--- Exercise details ---
Print the stretch of data from the line containing "Image resolution: width=365" through the end of the data, line for line, and leave the pictures out.

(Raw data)

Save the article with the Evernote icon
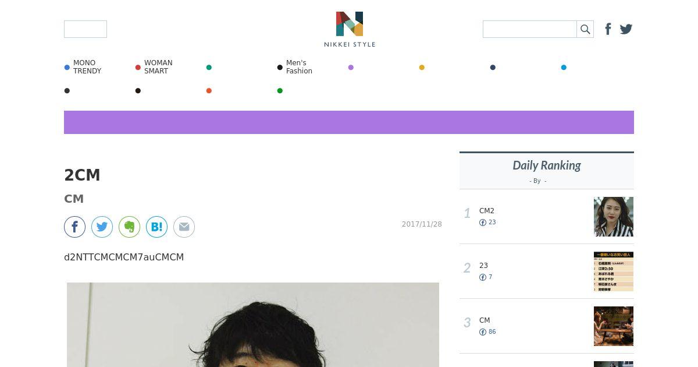The height and width of the screenshot is (367, 698). [129, 227]
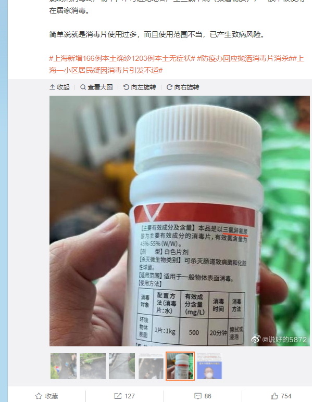Viewport: 312px width, 402px height.
Task: Select the fourth photo thumbnail
Action: (151, 366)
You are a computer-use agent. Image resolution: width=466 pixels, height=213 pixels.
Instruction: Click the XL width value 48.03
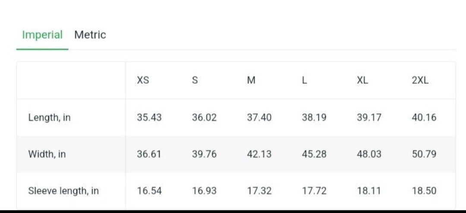click(x=369, y=154)
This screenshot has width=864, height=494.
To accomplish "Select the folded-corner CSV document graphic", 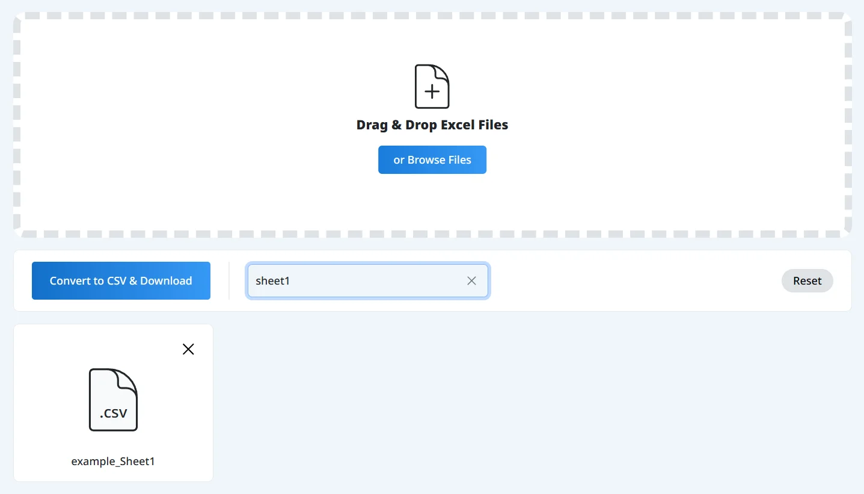I will click(x=113, y=400).
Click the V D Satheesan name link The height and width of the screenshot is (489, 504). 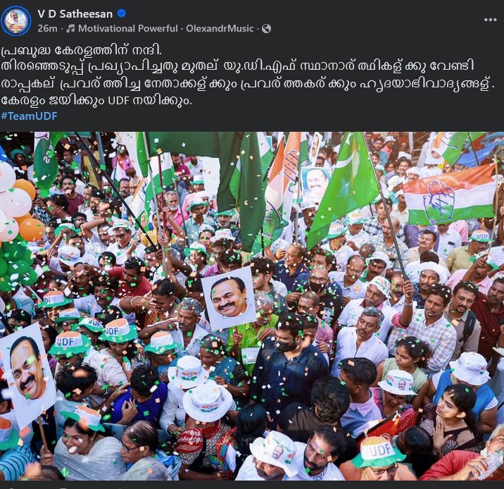click(x=75, y=14)
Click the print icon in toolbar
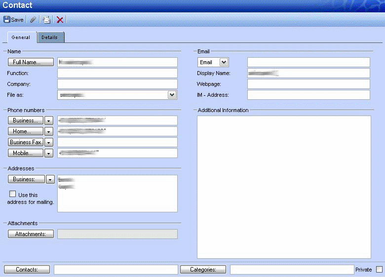This screenshot has height=277, width=385. pos(46,20)
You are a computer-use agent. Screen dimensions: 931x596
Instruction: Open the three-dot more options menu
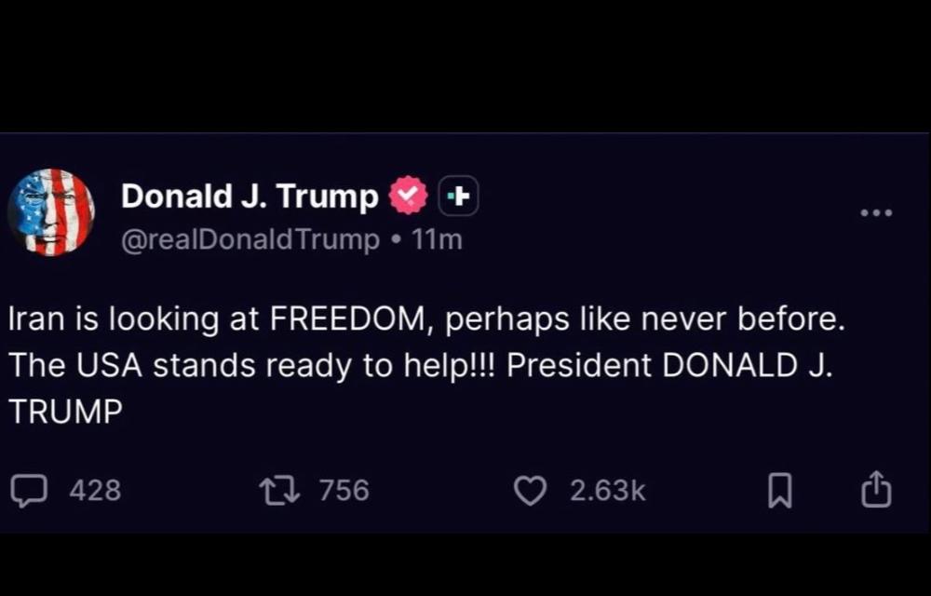click(876, 213)
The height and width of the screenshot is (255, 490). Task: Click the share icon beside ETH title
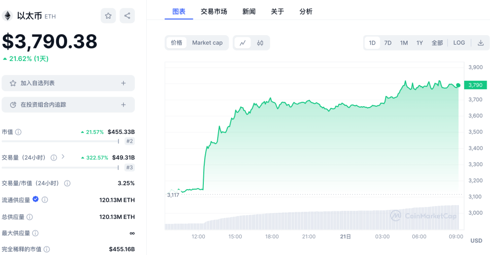pyautogui.click(x=127, y=16)
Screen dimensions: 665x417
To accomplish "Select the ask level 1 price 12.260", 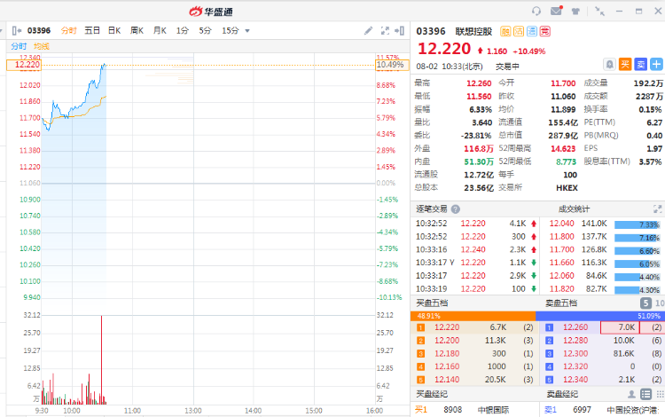I will click(x=575, y=327).
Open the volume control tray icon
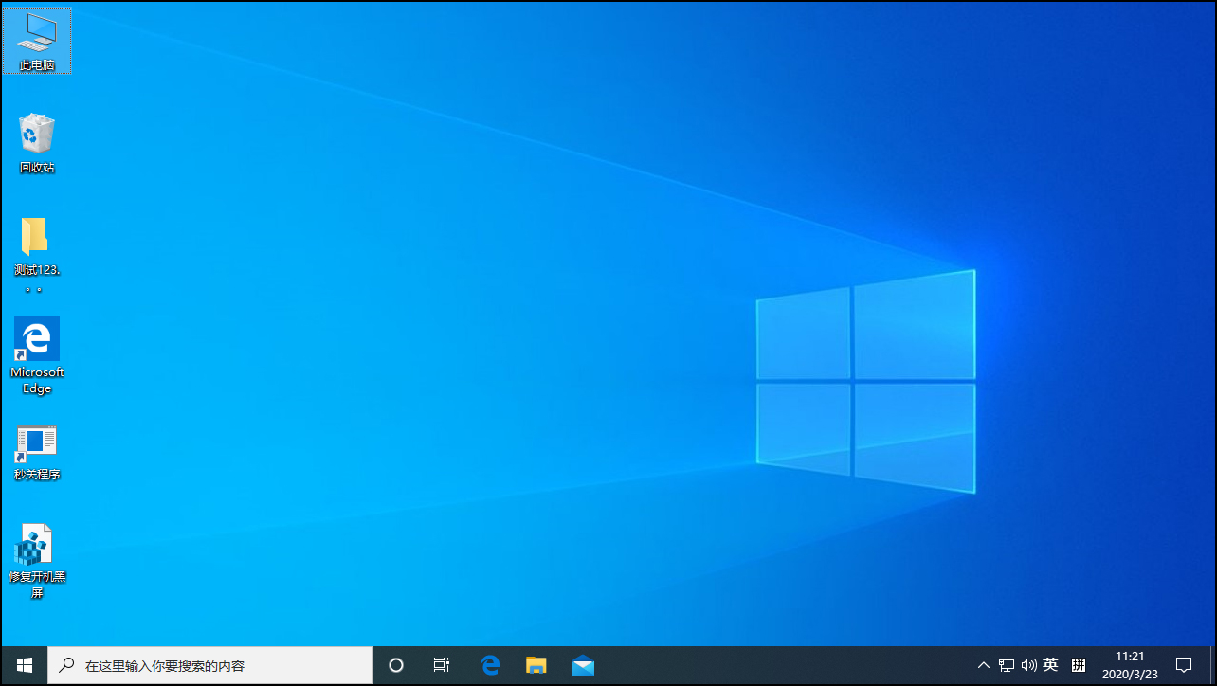Viewport: 1217px width, 686px height. 1028,664
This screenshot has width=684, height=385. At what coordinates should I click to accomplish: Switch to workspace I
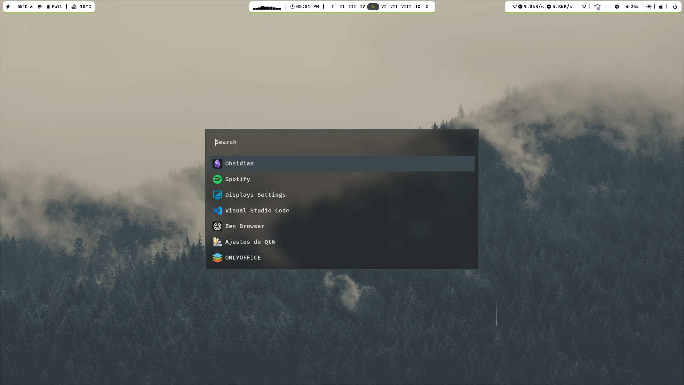click(x=333, y=7)
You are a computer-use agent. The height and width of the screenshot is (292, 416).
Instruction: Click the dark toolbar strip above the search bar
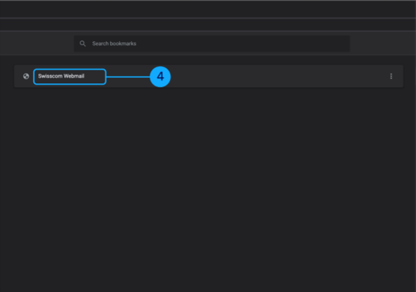point(208,24)
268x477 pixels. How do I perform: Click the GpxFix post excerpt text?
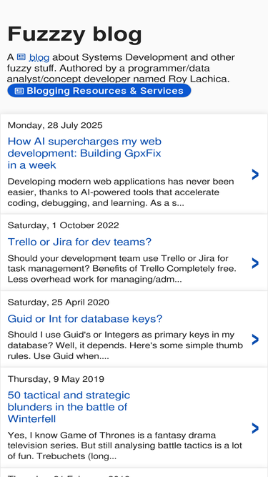(x=121, y=192)
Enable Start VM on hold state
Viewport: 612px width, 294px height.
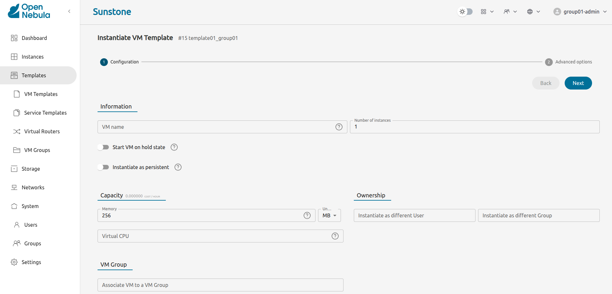(x=103, y=147)
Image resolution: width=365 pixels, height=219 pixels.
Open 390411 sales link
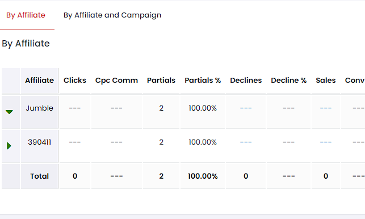click(326, 142)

--- Task solution ---
Image resolution: width=365 pixels, height=219 pixels.
Open 390411 sales link
click(326, 142)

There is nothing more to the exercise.